Similarly, when considering how to generate more accurate forecasts of future SARS-CoV-2 pandemic curves, these findings suggest the potential utility of additional longitudinal cohort studies using quantitative assays. These studies are needed to explore the effects of containment measures and to understand the degree to which SARS-CoV-2 antibodies confer protective immunity, at what antibody threshold, and for how long. For example, some evidence suggests that asymptomatic individuals have waning levels of antibodies or may become seronegative over time.(23)
To achieve more accurate seroprevalence estimates, more studies using assays with high diagnostic accuracy, including high IgM and IgG sensitivity and specificity, are also needed. More high quality, independently-conducted validation studies assessing the diagnostic accuracy of these assays is also urgently needed.(24)

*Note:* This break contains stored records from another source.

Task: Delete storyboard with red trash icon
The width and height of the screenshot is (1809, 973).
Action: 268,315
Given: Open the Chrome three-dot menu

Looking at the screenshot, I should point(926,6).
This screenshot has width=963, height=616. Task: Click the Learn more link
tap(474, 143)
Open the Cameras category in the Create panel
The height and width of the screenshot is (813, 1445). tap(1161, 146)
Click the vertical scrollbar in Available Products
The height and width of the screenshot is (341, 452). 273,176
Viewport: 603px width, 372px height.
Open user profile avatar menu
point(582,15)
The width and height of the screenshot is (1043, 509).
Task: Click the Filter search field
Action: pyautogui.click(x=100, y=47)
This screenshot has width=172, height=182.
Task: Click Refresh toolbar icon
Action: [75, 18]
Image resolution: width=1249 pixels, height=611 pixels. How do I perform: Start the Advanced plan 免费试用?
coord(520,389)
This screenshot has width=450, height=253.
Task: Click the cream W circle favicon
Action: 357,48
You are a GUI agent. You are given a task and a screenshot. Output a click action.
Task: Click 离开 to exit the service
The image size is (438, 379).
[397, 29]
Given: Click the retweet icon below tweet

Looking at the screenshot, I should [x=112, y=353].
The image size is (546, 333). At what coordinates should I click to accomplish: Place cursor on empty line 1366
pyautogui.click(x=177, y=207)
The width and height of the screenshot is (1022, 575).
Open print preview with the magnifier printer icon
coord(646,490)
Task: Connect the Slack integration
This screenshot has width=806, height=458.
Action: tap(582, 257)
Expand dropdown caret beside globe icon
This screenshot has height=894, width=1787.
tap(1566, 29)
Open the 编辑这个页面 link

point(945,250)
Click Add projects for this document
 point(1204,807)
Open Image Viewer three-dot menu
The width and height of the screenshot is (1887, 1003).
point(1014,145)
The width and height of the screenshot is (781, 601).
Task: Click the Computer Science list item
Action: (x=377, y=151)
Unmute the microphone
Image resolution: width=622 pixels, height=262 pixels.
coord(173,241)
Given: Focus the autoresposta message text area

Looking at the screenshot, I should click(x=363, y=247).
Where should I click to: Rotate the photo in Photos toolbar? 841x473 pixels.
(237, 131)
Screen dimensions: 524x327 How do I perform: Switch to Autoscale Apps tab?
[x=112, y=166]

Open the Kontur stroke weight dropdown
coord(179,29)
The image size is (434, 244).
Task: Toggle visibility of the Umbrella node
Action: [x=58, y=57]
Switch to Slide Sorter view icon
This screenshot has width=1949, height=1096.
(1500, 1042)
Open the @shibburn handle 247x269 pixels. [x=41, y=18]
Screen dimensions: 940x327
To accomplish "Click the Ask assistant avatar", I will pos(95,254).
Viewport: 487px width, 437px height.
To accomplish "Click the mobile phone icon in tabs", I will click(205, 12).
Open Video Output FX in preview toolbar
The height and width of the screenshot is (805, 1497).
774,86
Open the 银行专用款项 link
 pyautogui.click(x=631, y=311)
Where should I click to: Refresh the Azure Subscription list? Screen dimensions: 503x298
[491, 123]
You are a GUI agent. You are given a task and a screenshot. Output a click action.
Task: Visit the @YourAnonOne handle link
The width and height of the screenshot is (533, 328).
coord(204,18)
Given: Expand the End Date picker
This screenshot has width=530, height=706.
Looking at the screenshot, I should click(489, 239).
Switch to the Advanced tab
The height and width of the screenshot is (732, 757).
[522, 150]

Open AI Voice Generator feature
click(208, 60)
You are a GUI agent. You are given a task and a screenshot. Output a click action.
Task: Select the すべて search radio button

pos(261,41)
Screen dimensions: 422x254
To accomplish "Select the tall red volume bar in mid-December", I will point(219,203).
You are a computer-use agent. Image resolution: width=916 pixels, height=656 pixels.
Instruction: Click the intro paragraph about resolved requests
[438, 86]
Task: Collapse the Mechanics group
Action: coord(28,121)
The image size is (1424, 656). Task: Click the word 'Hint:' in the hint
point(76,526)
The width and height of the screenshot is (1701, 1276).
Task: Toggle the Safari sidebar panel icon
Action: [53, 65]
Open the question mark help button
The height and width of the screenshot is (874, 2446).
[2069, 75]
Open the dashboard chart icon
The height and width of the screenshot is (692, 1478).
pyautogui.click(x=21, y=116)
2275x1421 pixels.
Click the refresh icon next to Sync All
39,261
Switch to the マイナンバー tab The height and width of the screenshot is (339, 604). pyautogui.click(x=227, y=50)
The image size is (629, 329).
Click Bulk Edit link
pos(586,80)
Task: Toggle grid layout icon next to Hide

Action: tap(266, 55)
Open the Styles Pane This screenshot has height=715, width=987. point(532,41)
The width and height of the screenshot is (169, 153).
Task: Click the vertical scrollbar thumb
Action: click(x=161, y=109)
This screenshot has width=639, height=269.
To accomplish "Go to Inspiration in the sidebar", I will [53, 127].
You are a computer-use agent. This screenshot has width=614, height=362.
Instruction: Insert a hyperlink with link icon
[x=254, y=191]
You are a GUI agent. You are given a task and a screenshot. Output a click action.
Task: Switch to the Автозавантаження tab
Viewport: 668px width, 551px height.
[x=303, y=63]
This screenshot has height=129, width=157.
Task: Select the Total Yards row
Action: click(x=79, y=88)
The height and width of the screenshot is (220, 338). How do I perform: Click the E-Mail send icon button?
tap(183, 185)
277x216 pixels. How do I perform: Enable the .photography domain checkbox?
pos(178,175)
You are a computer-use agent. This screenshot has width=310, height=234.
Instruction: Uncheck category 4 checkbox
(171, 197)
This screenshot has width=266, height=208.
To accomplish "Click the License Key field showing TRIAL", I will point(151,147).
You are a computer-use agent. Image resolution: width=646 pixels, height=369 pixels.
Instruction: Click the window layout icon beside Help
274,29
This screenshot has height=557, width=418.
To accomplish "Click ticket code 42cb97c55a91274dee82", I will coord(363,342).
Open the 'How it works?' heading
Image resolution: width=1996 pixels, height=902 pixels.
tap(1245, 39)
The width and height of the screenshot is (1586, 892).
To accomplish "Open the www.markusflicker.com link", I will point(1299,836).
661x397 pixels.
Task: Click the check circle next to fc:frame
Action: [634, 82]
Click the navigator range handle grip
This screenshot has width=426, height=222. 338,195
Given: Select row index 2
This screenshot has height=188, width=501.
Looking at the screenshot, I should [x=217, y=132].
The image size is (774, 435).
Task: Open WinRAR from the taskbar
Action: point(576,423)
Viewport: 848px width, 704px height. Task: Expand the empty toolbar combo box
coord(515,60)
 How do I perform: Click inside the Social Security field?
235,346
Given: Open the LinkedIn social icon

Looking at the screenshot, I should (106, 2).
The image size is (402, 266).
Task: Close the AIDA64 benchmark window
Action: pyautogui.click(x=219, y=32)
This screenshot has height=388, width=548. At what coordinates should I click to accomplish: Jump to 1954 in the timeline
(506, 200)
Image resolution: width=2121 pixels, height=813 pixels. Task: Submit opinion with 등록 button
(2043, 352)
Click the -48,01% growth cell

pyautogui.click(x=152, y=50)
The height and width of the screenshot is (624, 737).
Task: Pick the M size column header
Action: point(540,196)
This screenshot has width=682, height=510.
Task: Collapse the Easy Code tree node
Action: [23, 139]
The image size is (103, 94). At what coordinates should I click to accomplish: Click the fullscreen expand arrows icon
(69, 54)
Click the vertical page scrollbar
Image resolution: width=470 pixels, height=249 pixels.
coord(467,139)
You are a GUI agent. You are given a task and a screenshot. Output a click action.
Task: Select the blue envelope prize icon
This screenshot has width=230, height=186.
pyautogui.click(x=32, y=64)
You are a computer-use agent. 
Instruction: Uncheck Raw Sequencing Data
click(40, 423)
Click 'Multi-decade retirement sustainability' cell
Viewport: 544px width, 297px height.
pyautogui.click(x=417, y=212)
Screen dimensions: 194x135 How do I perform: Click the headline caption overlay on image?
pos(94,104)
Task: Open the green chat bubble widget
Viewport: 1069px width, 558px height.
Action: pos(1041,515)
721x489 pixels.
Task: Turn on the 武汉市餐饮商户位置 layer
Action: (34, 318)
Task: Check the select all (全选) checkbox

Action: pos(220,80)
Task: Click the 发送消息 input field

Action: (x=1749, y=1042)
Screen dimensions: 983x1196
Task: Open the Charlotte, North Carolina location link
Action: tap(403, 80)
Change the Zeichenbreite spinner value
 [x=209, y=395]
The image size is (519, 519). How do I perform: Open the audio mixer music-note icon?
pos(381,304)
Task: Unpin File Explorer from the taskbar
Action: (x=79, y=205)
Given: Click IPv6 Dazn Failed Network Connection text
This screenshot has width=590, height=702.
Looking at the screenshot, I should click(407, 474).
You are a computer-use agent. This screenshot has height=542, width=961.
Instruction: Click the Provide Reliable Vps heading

This review has potential limitations. First, there is a rapid influx of new information related to SARS-CoV-2 serology studies. It is possible that some published or ongoing studies may not have been included in this review. However, we used a comprehensive search strategy and identified 85 ongoing studies, the results of which may be included in future updates to this review. Second, data from this review include studies that were published on pre-print servers and have not undergone peer review. Thus, estimates from these reports may change. Third, epidemiological studies are often not prospectively registered, so this review may underestimate the number of ongoing studies and may not fully represent the characteristics of such ongoing studies, including study design, sampling frame, and sample size.